◆ Document excerpt ◆
--

Thursday, May 25, 2006

Need Advice about Cat Predation

NOTCH the CHIPMUNK, photo by Alan Kneidel

I have to write about our favorite rodent again. This is a picture of our chipmunk matriarch, Notch - named for the notch in her left ear. She lives in our front yard. She chased away two of her almost-grown younguns, letting the third one take ownership of a hole on the edge of her 22 hole underground network. The other two she ran off completely. I watched her chase them repeatedly until they didn't come back. She was tired of nursing them, I think. I could see her nipples shrink back to normal after they left. Notch - what a fiesty little critter! Every afternoon she sits up tall on her haunches, like a meerkat, and surveys her queendom for an hour or two, looking for interlopers. Sometimes one of the cotton rats from the meager "woods" behind the house straggles into the front yard looking for morsels in the grass. If Notch sees the rat, look out! Twice we've watched her light into a rat twice her size, flipping both of them 6 inches into the air. She's a wild woman!

The neighborhood cats are still on the loose. The city gladly brought us out a live trap for the cats. Animal control will deliver and pick up the traps, and take away any cats in the trap. But the cat-owning neighbors saw it being delivered and got very upset, said they'd turn us in for parking on the street if we used it. Parking on the street is not illegal.... But we decided to hold off on the trap until the dust settles. We don't want to alienate the neighbors entirely. Meanwhile they got the collars with bells for the two Siamese cats. They're trying. I haven't told them that, according to the American Bird Conservancy, cats learn to stalk without ringing the bell. I did however deliver the kitties' prey to their front lawn a couple of days after they got the bells, so maybe they'll see for themselves.

What's interesting though is that I've talked to five other neighbors on my street in the last week, and on one street over, who all have major complaints with these same wandering and marauding cats. Three neighbors complained that the cats attack their own pets - both cats and dogs. Two neighbors complained specifically about bird attacks - on a nest of towhees and a nest of mockingbirds. Another neighbor complained that the cats poop in her back yard and her dogs eat it. All of them said they would participate in some sort of group effort to curb the cats.

--

◆ Exercise instructions ◆
Please pick up the blog post on the neighborhood cats after its last sentence and carry it on. The entries that come next have nothing to do with the blog post.

--

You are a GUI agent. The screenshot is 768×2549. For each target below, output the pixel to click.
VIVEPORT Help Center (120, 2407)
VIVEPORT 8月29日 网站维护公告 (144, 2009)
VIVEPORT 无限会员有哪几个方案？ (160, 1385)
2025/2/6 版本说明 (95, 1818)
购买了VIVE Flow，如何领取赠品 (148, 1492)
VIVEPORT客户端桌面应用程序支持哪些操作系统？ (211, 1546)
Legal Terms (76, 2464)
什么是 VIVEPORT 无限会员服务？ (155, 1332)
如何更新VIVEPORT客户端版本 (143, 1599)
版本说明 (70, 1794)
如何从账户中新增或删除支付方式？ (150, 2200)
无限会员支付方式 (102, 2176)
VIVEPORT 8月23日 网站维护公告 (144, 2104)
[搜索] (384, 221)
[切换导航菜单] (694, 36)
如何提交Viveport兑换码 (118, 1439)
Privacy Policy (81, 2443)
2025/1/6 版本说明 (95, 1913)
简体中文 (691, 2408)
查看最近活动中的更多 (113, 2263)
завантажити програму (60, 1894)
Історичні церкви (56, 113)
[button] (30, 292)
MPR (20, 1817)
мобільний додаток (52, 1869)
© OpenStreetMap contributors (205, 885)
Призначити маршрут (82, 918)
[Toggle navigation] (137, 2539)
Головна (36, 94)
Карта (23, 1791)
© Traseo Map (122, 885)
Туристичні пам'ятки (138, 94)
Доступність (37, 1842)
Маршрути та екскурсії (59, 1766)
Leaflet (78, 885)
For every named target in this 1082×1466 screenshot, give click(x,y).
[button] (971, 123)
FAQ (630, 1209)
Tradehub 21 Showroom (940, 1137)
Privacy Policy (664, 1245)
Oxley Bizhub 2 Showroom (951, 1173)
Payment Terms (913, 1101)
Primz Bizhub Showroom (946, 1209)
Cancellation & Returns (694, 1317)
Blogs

--

◆ Answer to the task ◆
One neighbor told me that anyone can act as a foster parent to animals from the animal control office, through the Humane Society. For free, all the animals' expenses paid! This is my next door neighbor. Her family gets animals all the time and keep them for a couple of weeks, then take them back. (They have two dogs of their own.) She said that keeping the animals as foster parents makes the animals more adoptable later for some reason. Because they leave notes about what a well-mannered pet it was or something? I'm not sure. Anyway one option for us, in the quest for cat control, is to get a dog for a few weeks. When we had our dog, the cats rarely came in our yard. But we didn't have many yard animals either. Not because the dog caught them, but because her activity kept them from settling here. I like the rodents and the birds. I saw a possum in the yard about a week ago, in broad daylight.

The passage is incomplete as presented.